__WORK TO COMPLETE__: Please return all lines from the records below that include the string "screenshot".

__TASK INPUTS__:
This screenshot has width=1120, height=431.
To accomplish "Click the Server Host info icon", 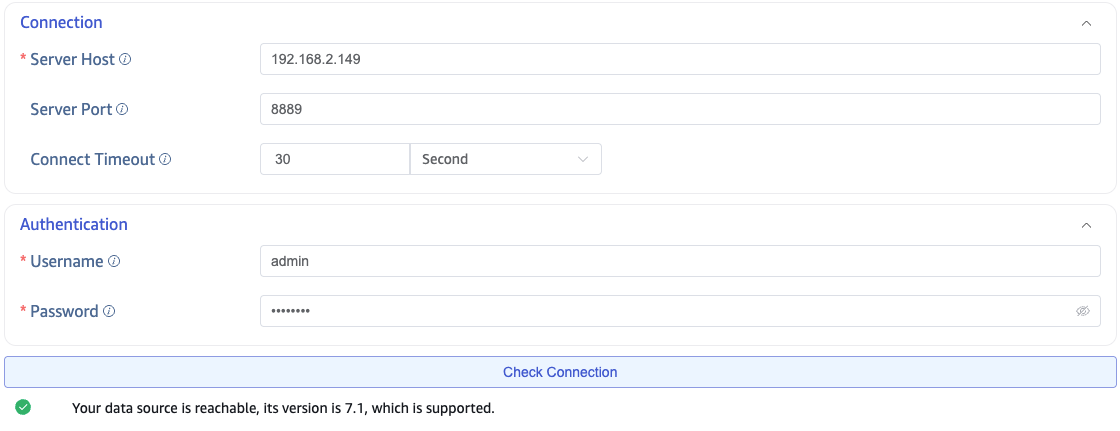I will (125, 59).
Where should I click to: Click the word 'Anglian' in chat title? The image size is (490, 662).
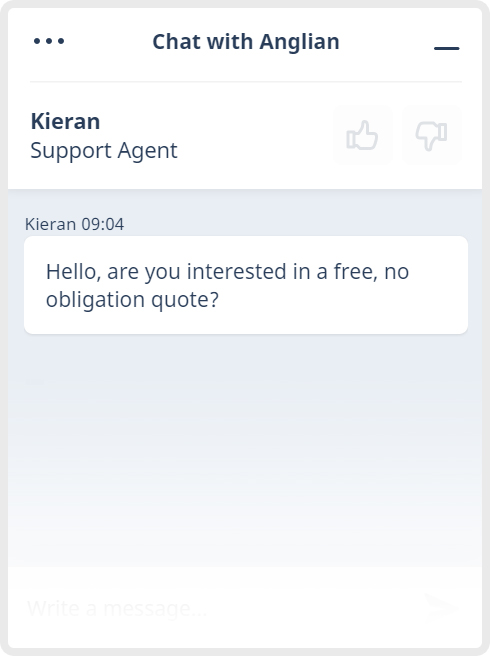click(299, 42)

==

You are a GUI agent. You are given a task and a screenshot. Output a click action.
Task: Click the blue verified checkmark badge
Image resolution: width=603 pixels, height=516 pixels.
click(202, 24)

...

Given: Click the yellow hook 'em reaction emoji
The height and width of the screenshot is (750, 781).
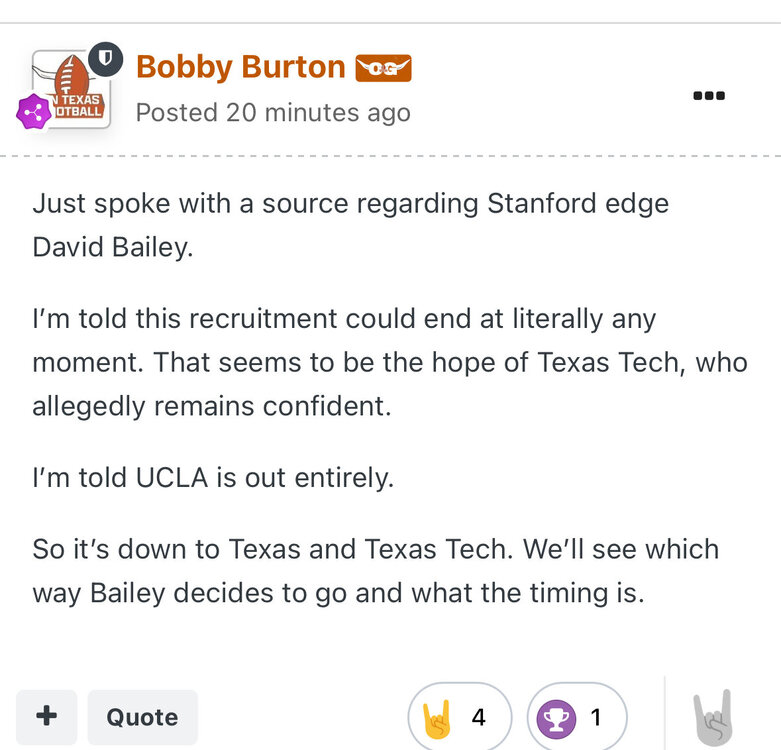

__RESULT FOR THIS TASK__:
This screenshot has width=1120, height=431.
You are a GUI agent. You are given a task and a screenshot. Output a click action.
The height and width of the screenshot is (750, 781).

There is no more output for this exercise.